I’m pretty sure I’m not the only person who’s ever wished they could write a novel. I mean — how awesome would that be? I’ve read at least half a dozen how-to-write books, countless articles online, and I’ve even started a few little stories here and there. It doesn’t sound like it should be too hard, but writing an actual, full-blown novel is a LOT of work. It takes absolute dedication of heart and soul, and quite a bit of time management. But it doesn’t have to be a lonely fight, or a tedious one. Every November thousands of amateur and published authors alike come together to complete this seemingly impossible goal:
Write a 50,000 word novel in 30 days.
The rules are simple: Write 50,000 words. In 30 days. The ‘competition’ runs on the honor system, and ‘cheating’ at word count (via really long names repeated constantly, using “do not” instead of “don’t”, and the like) is actually, for many, part of the fun and tradition. The main goal of the competition is not to write something perfect or even well written. No one expects publishable pieces here, and you don’t even have to share it if you’re just too embarrassed. The goal is to just sit down and write a lot of words. It’s good training, since the worst way to halt a budding novel in its tracks is by thinking about writing instead of just biting the bullet and starting. Plot and quality are totally optional. (50k, for a point of reference, is about the length of such formidable novels as Catcher in the Rye and Of Mice and Men.)

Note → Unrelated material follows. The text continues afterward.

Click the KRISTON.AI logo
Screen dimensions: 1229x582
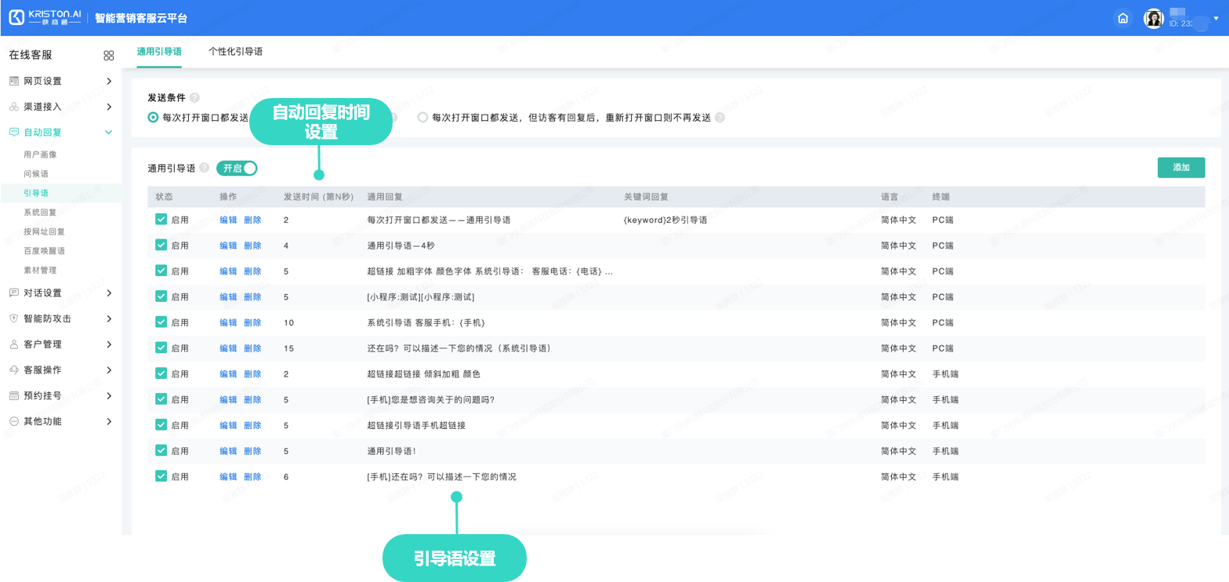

However, part of what makes participating in NaNoWriMo so much better than writing 50,000 words whenever is the community aspect of the event. Forums are set up for everything from genres to word-count shoutouts to wild midnight candy-fueled success stories. No matter how far behind you fall in the word-count goal (on average, 1667 words a day is the target) there will always be active threads of fellow writers in exactly the same position, ready to offer moral support and ALL CAPS MANTRAS OF DETERMINATION AND CAMARADERIE.
And at the end of the grueling journey, after days of sleep deprivation and caffeine poisoning and wrist-aches and writer’s block and five different ignored essays coming due, a wonderful thing happens: You finish a novel. There is no physical prize, nothing more than a printable certificate. But come on. You wrote a novel in a month. I think that’s an accomplishment to be proud of.